Current at particular times (measured every 5min)



Cumulative charge at 5min intervals




General Conclusions:

It looks like it's quite feasible to modify the TM charger to appropriately charge the MP7 packs. However I'm not sure if an external operating temp of 70C is acceptable according to CSA standards. I note that the standby temp of a brick is only 40C so the charger may actually be okay in terms of safety.


Test Discription:

Two TM chargers were slightly modified to facilitate current observation. One of the two wires was cut to make connections to a current meter. Current was observed every 5min and recorded.

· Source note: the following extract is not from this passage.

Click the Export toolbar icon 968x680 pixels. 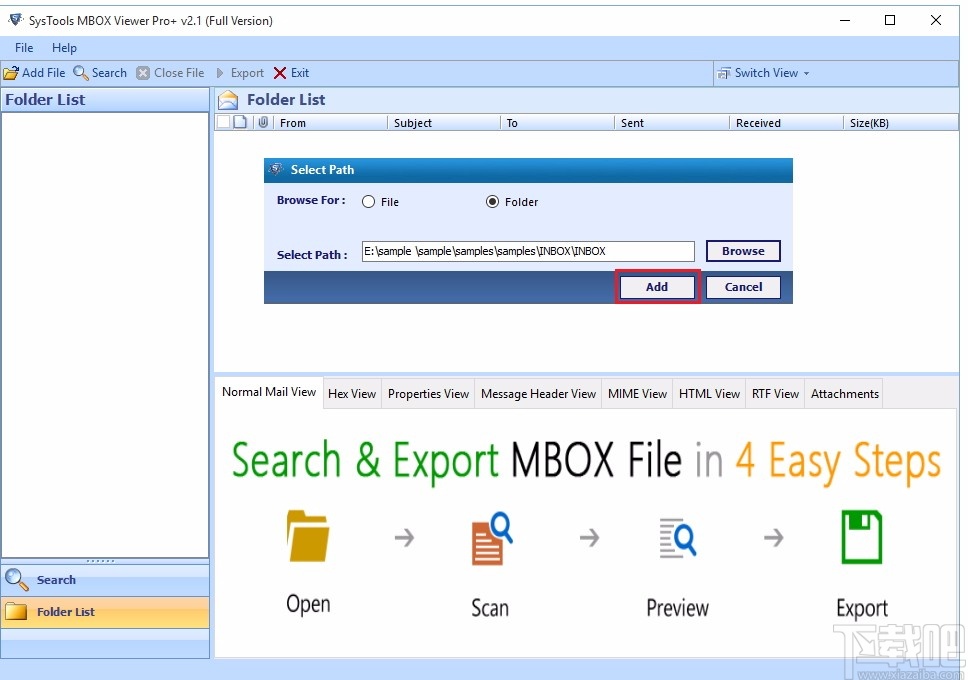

At the end of the 2hr charge cycle, the temperature of the battery pack and front nameplate of the charger was measured with a thermocouple (K-type I think). Thermal junction grease was applied to the test surfaces at the beginning of the charge cycle to facilitate temperature measurement.

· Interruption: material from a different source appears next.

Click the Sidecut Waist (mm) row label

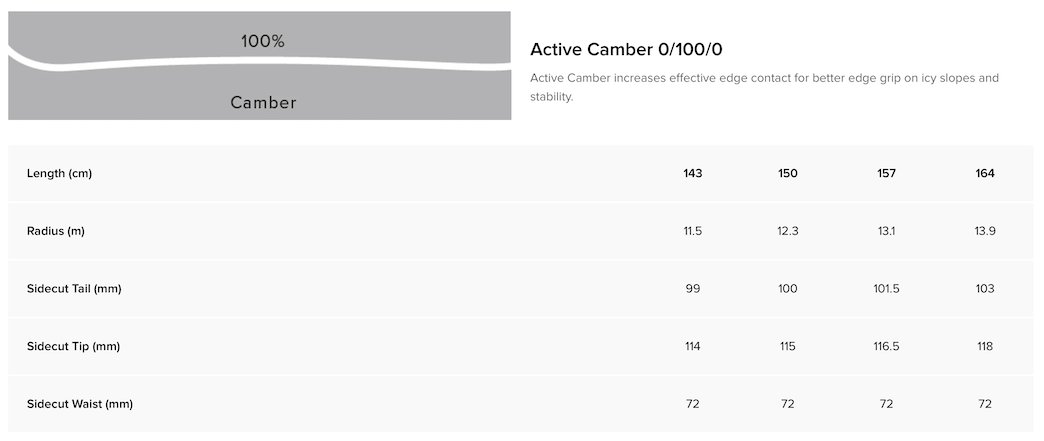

One charger was left unmodified (except for the current meter splice). Two diodes were added in series to the charging circuit of another charger to reduce voltage applied to the battery.

A further third charger was forcefully disassembled to determine the operating nature of the device. It was found:

-High voltage reduction performed by a fixed ratio transformer (not a switch mode power supply)
-Simple bridge rectification with 330uF capacitor
-CD451BE Texas Instrument cycle counter used to provide timing via RC circuit (not dependant on 50Hz)
-No voltage regulator downstream of the transformer (i.e. voltage supplied to the charging circuit is dependant on input voltage)


Description of calculations to determine cumulative charge:

Each 5min current measurement represents an instantaneous current at a given time. Notionally the current varies continuously with time so sampling every 5min only delivers an approximation of the actuall current vs. time relationship. Luckily there doesn't appear to be a huge amount of fluctuation so a 5min sampling period appears to work pretty ok. I crunched Excel to interpolate an average current between periods and multiplied it by 1/12 (5min = 1/2hr) to determine a mAh delivered over individual periods. Crank out a running total to determine the cumulative mAh delivered at each given sample. The last result indicates the total current accumulation delivered over the charge period.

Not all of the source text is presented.